In mid-2015, SAVED Radio expanded its airtime to 18 hours on Sundays and introduced new programs with radio jocks hired separately from the Energy FM roster. SAVED Radio became full-time a few weeks later, when it occupied the remaining Sunday airtime of Energy FM's programming. However, it continues to operate as a block time show on Energy FM and not as a separate broadcaster. Also, despite its expansion in Manila, SAVED Radio remained to be a late-night Sunday show on Energy FM's provincial stations.

===Transition to online radio, FEBC takeover===
On December 24, 2017, through Saved Radio's Facebook page, Becca Music announced that Saved Radio would temporarily leave the FM radio band after December 31. An upcoming return to FM radio by 2018 was announced but did not occur. Becca Music continues a daily online streaming service on the Saved Radio website. By New Year's Day 2018, Saved Radio converted into an online radio service, while ENERGY FM reoccupied the network's Sunday lineup, the first after two years.

In November 2022, SAVED MEDIA Incorporated was formed by FEBC Philippines to take over the leadership of SAVED Radio from Becca Music, which officially closed its operations at the end of 2023. FEBC then merged the brand with its in-house Now XD brand. SAVED Radio, which became the surviving entity of the merger, continued its streaming audio service through its dedicated website and mobile application under FEBC ownership.

===Podcast title under CHC===
On July 31, 2024, Saved Radio announced on social media that its audio livestream was shut down, citing financial difficulties as an after effect of the COVID-19 pandemic which affected both Becca Music and FEBC Philippines. Its past podcast episodes continued to be available for its listeners.

On October 20, 2024, Christ's Heritage Church, a Quezon City-based Baptist church congregation, took over the ownership of the said outlet. Since the takeover, Saved Media shifted from non-denominational to a denominational podcast brand, in line with CHC's adherence to the Second London Confession of Faith doctrine of 1689.

==Content==
The Saved Media podcast discusses Christian-related topics. Under Christ's Heritage Church management, episodes are streamed live bi-weekly through Saved Media's Facebook page.

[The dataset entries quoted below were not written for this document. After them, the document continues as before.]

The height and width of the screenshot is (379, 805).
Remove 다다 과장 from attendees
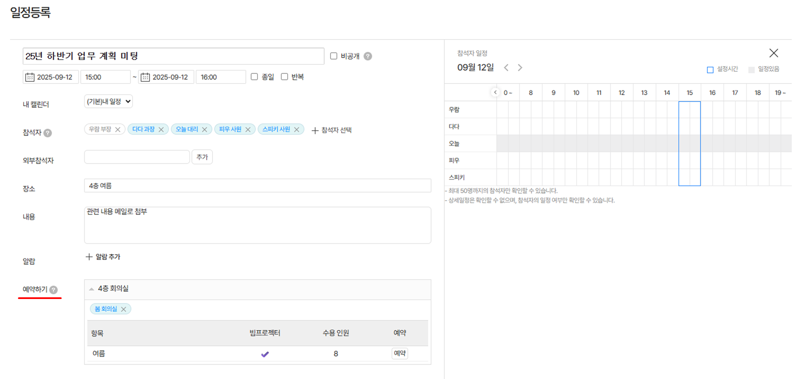click(161, 129)
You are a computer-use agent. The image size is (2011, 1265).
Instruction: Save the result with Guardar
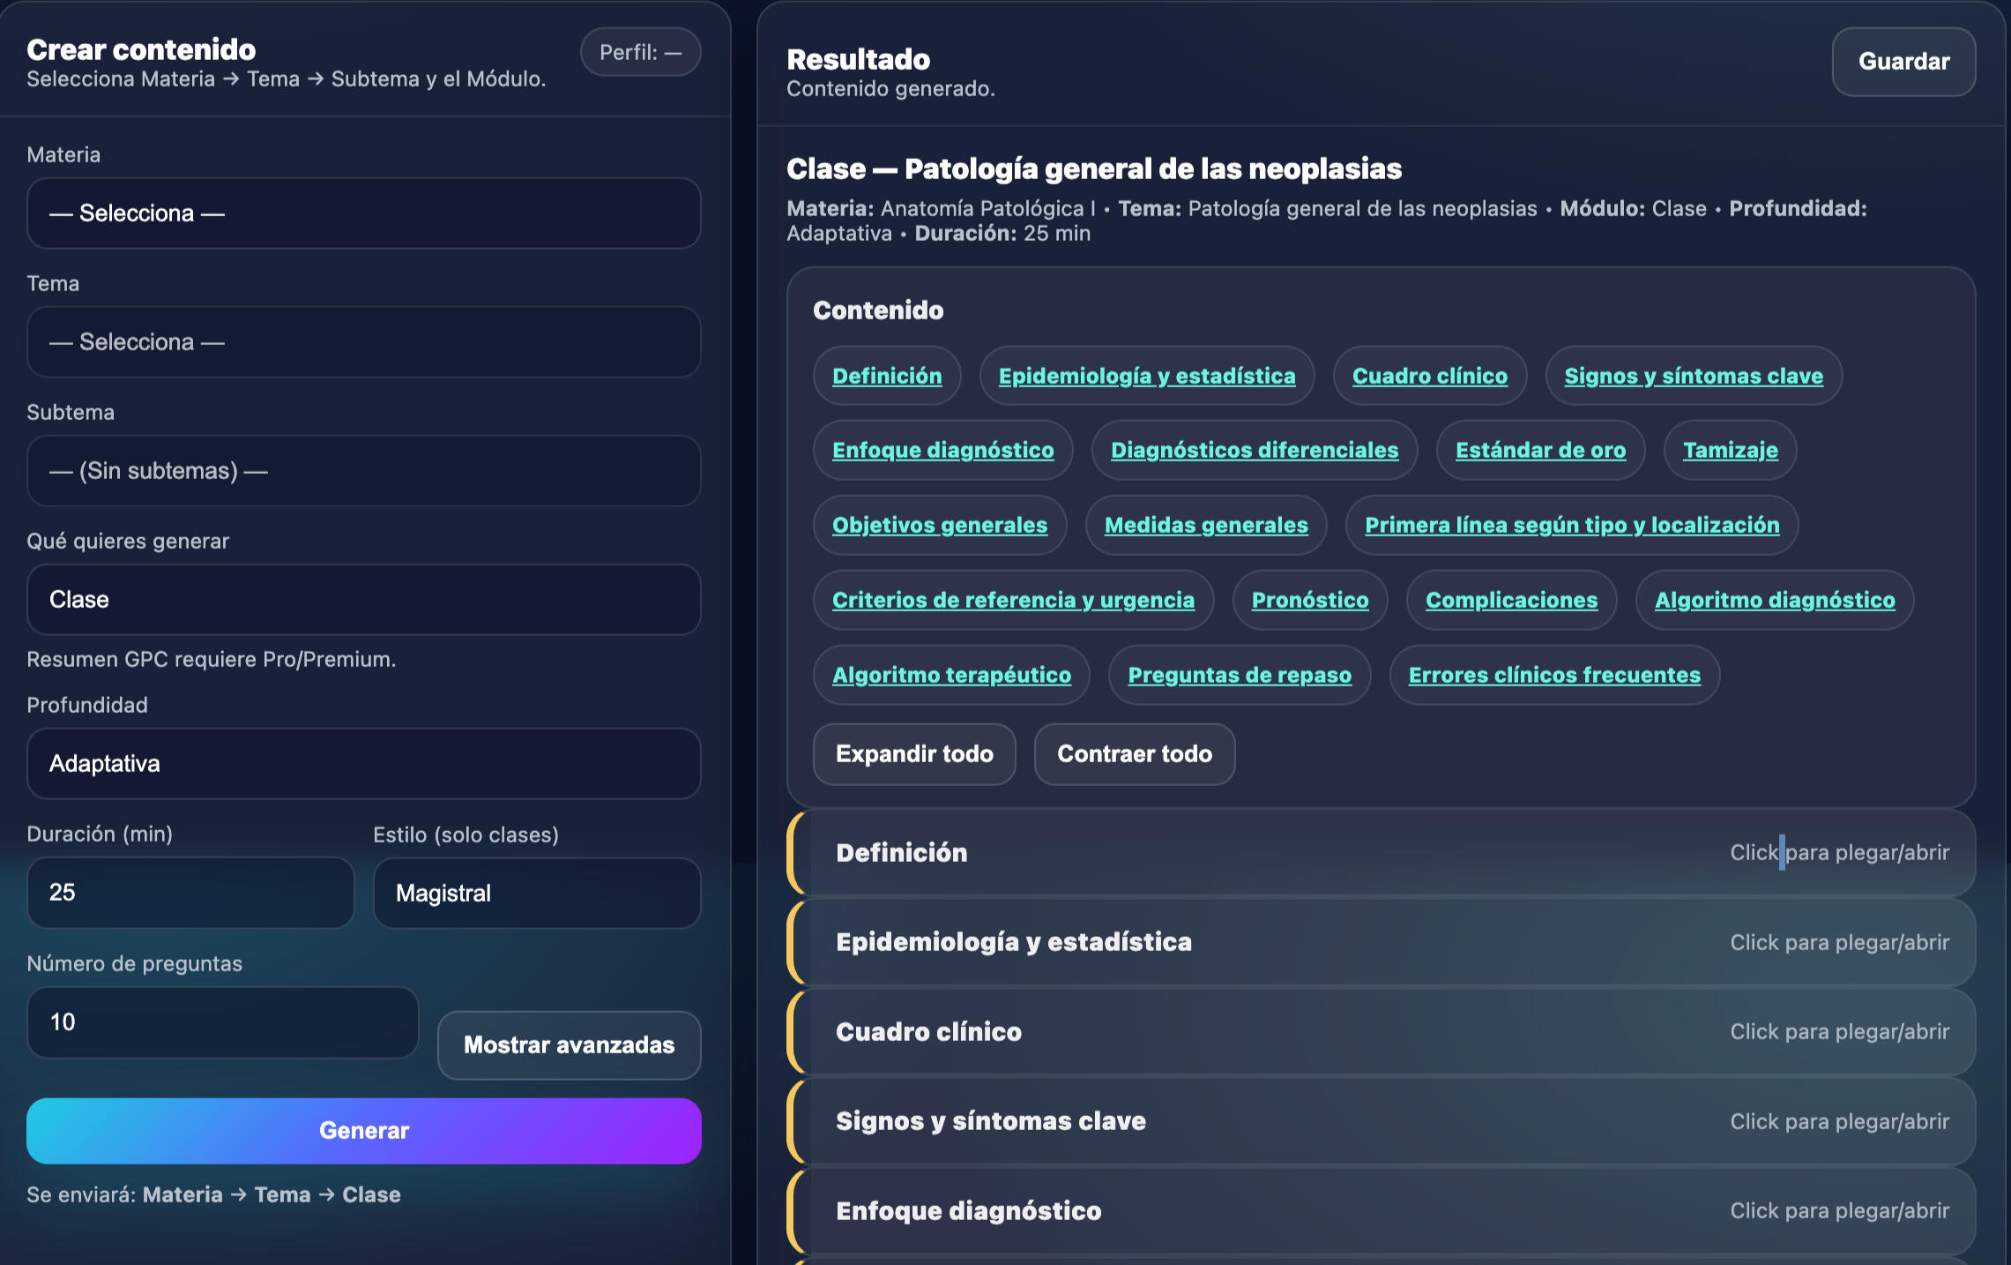pos(1903,62)
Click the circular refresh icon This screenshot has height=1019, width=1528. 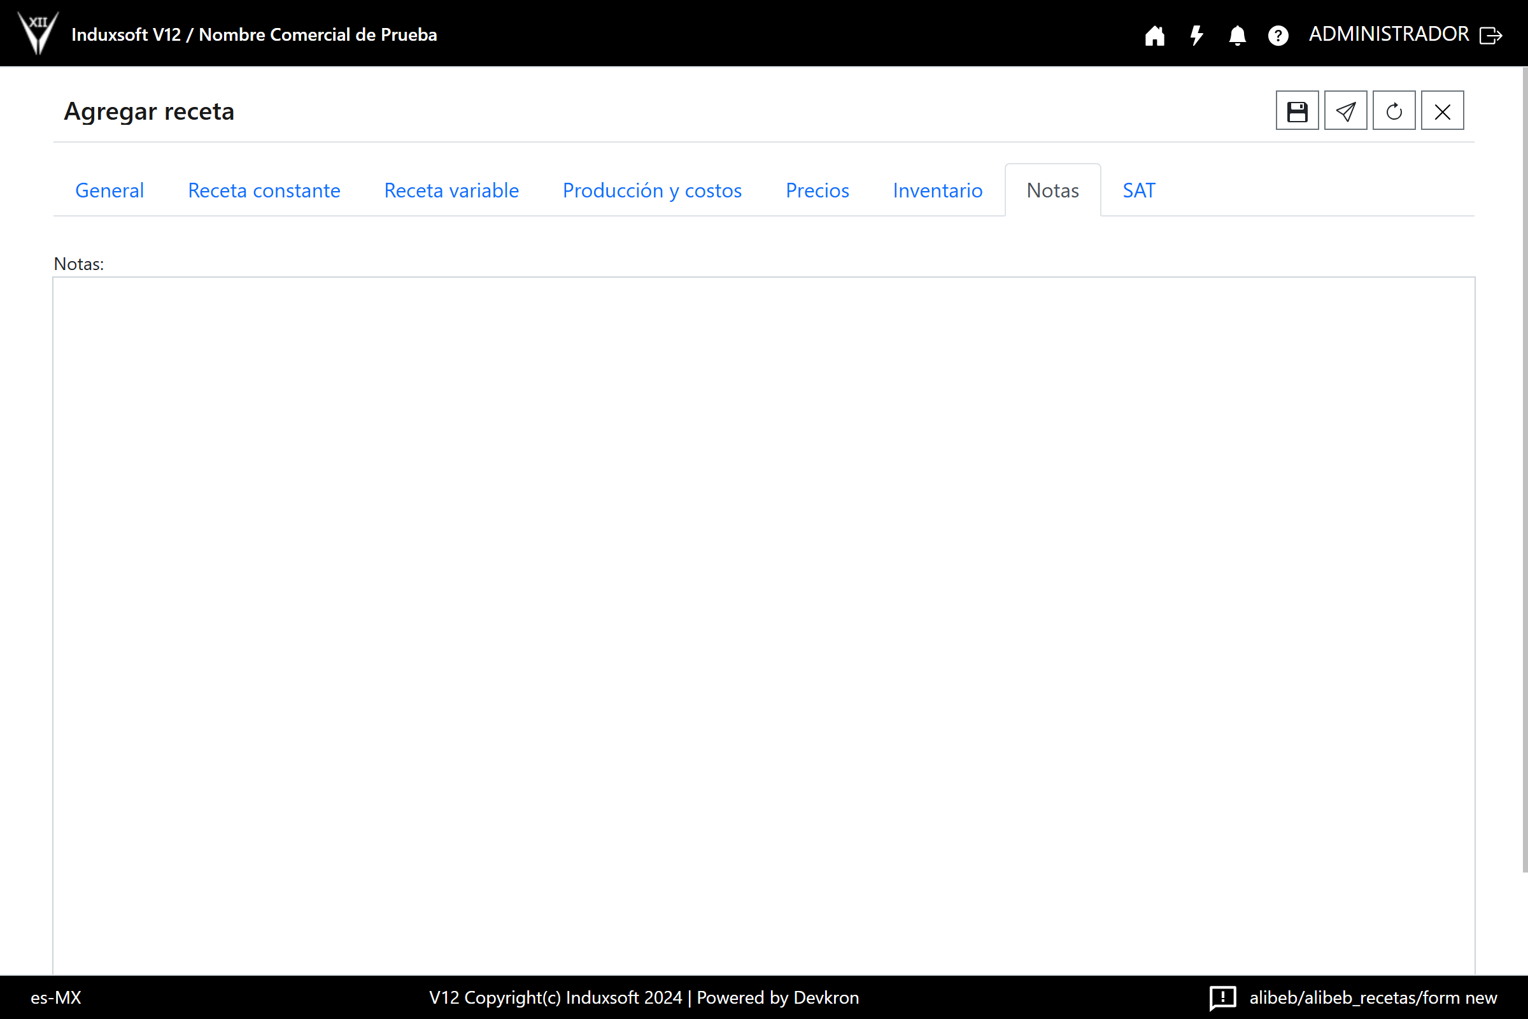(x=1394, y=111)
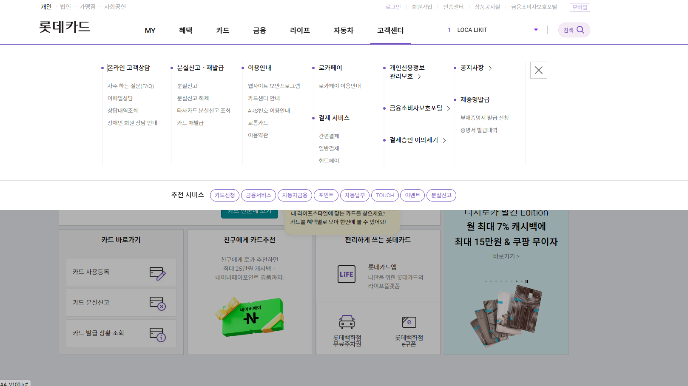Select the 분실신고 recommended service button
Viewport: 688px width, 386px height.
coord(441,195)

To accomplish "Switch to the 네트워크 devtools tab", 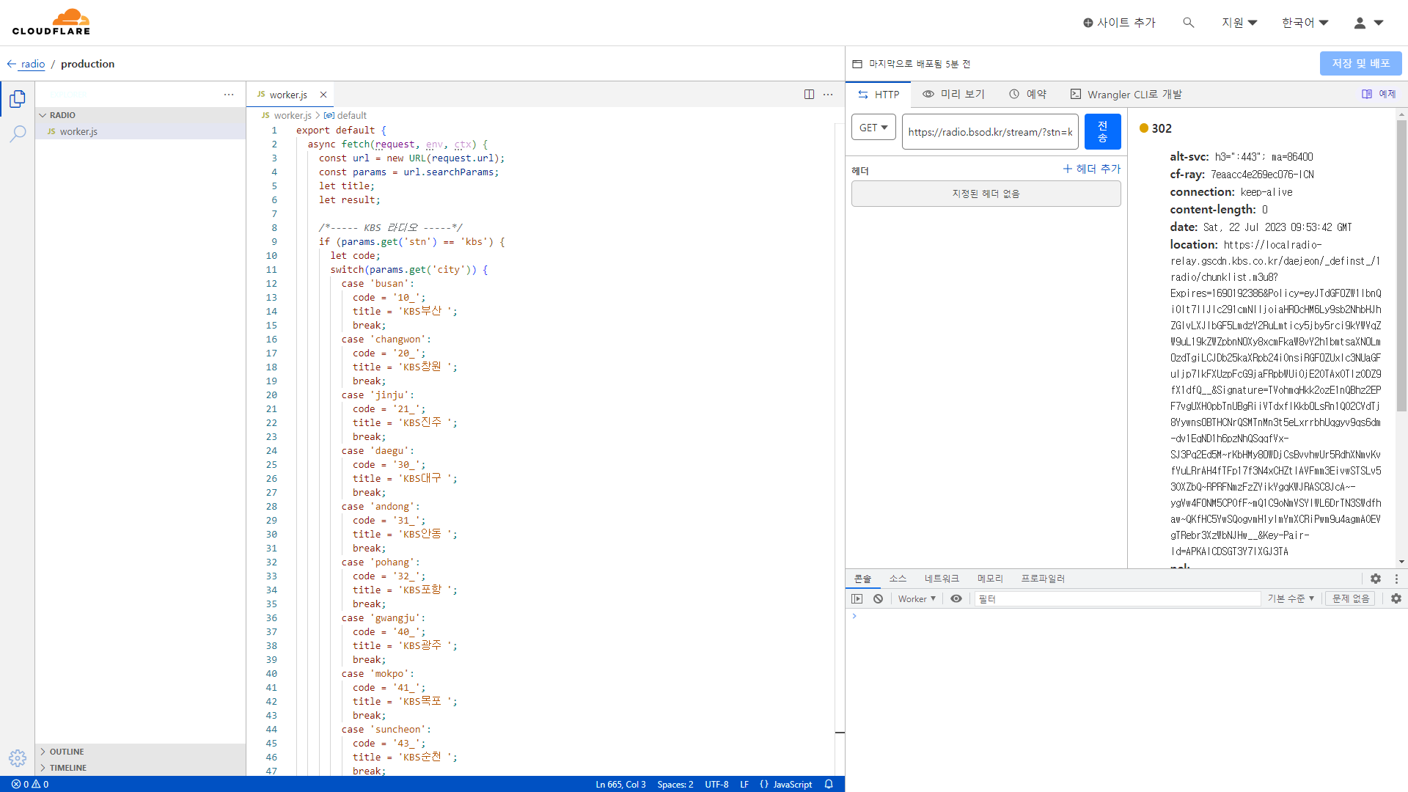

Under previous ownership of Becca Music and FEBC Philippines, Saved Radio featured interviews and live sessions with Christian artists who held concerts in the Philippines. Guests who were invited by SAVED Radio included Kristian Stanfill, David Crowder, Hillsong United, Hillsong Worship, Mayumi Gomez (former lead singer of Imago), Rivers & Robots, and Pat Barrett.